Source: IESE, Work Institute

While these figures reflected a historic wave of exits, recent data suggests the trend is moderating. For instance, turnover dropped from about 17.3% in 2023 to 13.0% in 2024–2025, and another data shows that quits and separations have begun to stabilize. Organizations must not mistake stabilization for resolution; a proactive retention strategy is still critical.

Source: Imercer, Bureau of Labor Statistics

Projections for 2025 and beyond

Some analysts warn that retention may worsen in mid-2025, as the index fell 6.2 points in January 2025 from the previous quarter to 98.5, citing downward trends in retention indices.

Employee retention index

Source: Eagle Hill Consulting

HR executives still rank retention as their number one concern in 2025: 66% say so.

Source: Gallagher

If voluntary turnover holds near 13%, the volume of leavers remains high in absolute terms across a large workforce. Shifting workforce expectations (e.g., from younger generations) may pressure retention unless organizations evolve rapidly.

What’s changing in employee expectations

Employees increasingly expect meaningful growth, flexibility, and employer responsiveness. The “talent hold” hypothesis suggests organizations with strong cultures and purpose can shift from reactive retention to proactive loyalty. AI, automation, and reskilling pressures mean employees will assess not just current satisfaction but the future viability of roles.

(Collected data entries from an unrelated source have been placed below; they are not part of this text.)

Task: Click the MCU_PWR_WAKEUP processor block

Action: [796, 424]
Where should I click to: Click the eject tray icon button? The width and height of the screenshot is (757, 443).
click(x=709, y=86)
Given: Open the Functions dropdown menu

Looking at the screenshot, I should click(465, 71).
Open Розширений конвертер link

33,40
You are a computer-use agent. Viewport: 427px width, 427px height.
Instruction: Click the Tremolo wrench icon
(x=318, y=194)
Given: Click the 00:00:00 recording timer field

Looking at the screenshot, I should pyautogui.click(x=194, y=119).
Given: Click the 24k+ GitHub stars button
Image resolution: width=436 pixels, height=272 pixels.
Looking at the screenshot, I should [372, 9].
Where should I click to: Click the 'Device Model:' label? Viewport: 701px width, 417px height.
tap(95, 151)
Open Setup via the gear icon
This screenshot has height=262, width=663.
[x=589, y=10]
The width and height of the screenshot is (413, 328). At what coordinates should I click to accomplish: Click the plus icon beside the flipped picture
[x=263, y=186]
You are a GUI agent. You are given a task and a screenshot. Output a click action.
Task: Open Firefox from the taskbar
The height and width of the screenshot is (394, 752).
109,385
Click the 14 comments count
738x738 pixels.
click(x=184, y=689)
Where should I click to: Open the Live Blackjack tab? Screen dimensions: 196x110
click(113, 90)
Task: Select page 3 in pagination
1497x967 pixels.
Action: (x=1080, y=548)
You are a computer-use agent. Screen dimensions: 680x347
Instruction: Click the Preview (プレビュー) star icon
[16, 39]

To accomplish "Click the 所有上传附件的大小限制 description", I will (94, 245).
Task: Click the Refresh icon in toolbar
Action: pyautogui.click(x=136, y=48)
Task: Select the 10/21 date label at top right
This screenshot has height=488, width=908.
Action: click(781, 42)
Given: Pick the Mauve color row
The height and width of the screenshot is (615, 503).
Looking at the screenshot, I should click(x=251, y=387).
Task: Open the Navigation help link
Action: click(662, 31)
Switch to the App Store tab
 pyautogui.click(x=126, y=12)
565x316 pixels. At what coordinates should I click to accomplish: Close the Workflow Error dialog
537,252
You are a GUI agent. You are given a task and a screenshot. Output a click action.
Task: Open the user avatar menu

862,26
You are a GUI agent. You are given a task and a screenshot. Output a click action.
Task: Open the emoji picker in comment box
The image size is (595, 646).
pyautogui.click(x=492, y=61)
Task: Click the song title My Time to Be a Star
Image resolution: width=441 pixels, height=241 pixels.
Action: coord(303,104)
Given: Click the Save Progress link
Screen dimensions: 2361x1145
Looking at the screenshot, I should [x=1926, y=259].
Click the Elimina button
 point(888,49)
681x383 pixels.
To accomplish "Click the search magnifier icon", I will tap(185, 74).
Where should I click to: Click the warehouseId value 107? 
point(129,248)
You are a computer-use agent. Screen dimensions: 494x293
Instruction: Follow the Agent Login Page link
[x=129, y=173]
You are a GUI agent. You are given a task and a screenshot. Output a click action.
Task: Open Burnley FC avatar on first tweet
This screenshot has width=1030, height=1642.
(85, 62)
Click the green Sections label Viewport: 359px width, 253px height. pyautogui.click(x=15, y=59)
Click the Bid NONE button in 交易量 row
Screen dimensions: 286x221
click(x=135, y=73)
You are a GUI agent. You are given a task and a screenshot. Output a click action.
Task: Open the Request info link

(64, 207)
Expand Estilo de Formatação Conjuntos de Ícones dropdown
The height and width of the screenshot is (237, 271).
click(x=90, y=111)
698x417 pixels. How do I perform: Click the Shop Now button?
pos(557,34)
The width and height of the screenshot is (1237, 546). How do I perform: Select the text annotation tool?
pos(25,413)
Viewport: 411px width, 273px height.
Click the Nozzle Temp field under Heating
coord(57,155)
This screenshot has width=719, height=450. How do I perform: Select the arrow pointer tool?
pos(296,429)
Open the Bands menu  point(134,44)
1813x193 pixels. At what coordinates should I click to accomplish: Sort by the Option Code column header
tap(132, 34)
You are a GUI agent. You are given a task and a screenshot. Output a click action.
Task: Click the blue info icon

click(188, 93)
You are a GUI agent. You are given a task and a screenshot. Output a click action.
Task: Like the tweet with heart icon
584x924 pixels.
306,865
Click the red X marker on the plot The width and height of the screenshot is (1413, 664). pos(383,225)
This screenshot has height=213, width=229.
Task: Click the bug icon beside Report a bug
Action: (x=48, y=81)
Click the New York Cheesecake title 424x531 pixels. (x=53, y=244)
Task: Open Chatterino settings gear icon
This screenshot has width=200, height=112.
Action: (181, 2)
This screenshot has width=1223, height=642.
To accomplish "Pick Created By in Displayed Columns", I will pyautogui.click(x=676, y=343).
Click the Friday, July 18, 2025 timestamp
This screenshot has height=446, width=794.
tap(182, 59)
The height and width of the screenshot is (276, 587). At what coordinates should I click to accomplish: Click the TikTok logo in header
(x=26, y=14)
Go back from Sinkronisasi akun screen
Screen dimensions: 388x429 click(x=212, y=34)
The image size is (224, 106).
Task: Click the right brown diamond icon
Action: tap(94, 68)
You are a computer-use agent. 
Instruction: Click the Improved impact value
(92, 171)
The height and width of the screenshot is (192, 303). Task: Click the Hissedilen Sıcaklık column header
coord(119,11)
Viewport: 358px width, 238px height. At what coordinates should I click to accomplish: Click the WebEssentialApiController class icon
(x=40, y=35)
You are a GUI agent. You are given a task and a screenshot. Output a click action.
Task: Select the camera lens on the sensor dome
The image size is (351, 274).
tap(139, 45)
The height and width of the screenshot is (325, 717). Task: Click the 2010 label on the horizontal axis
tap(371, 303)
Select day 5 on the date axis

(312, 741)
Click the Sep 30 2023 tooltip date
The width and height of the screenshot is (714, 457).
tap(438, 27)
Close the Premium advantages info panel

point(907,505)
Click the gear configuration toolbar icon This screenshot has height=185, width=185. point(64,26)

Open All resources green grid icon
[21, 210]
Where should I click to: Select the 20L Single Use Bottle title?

Benchmarks and best-in-class metrics

Retention-related KPIs to track

  • Onboarding attrition (number or % leaving within first 3–6 months)
  • One-year retention rate (how many employees stay past 12 months)
  • Internal mobility/promotion rate (movement within org)
  • Exit reason distribution (via exit surveys)
  • Stay interviews/intent-to-stay metrics (regular pulse checks)
  • Attrition risk scores (via analytics / predictive modeling)

Advanced measurement/predictive models

Organizations increasingly use data science, ML, or even LLM-based models to predict attrition risk. For example, GPT-3.5 fine-tuned models have been shown to outperform traditional classifiers on HR attrition datasets.

Source: arXiv

Use hazard/survival analysis (from biostatistics) to estimate “churn curves” by tenure. Combine quantitative metrics with qualitative feedback (open responses, sentiment analysis) for richer insight.


Final thoughts

Voluntary turnover in the U.S. is showing signs of stabilizing in 2024–2025, following the sharp fluctuations during the Great Resignation. Yet, at ~13 % voluntary turnover,  the rate remains a significant concern for HR leaders. Addressing this requires more than reactive measures. Retention must be treated as a strategic priority. That includes applying people analytics, strengthening culture, supporting flexible work, and ensuring strong leadership at every level.

Looking ahead to 2026, pay attention to generational shifts, the influence of AI, economic trends, and changes in job design. Organizations that succeed will be those that build loyalty, encourage purpose, and stay adaptable.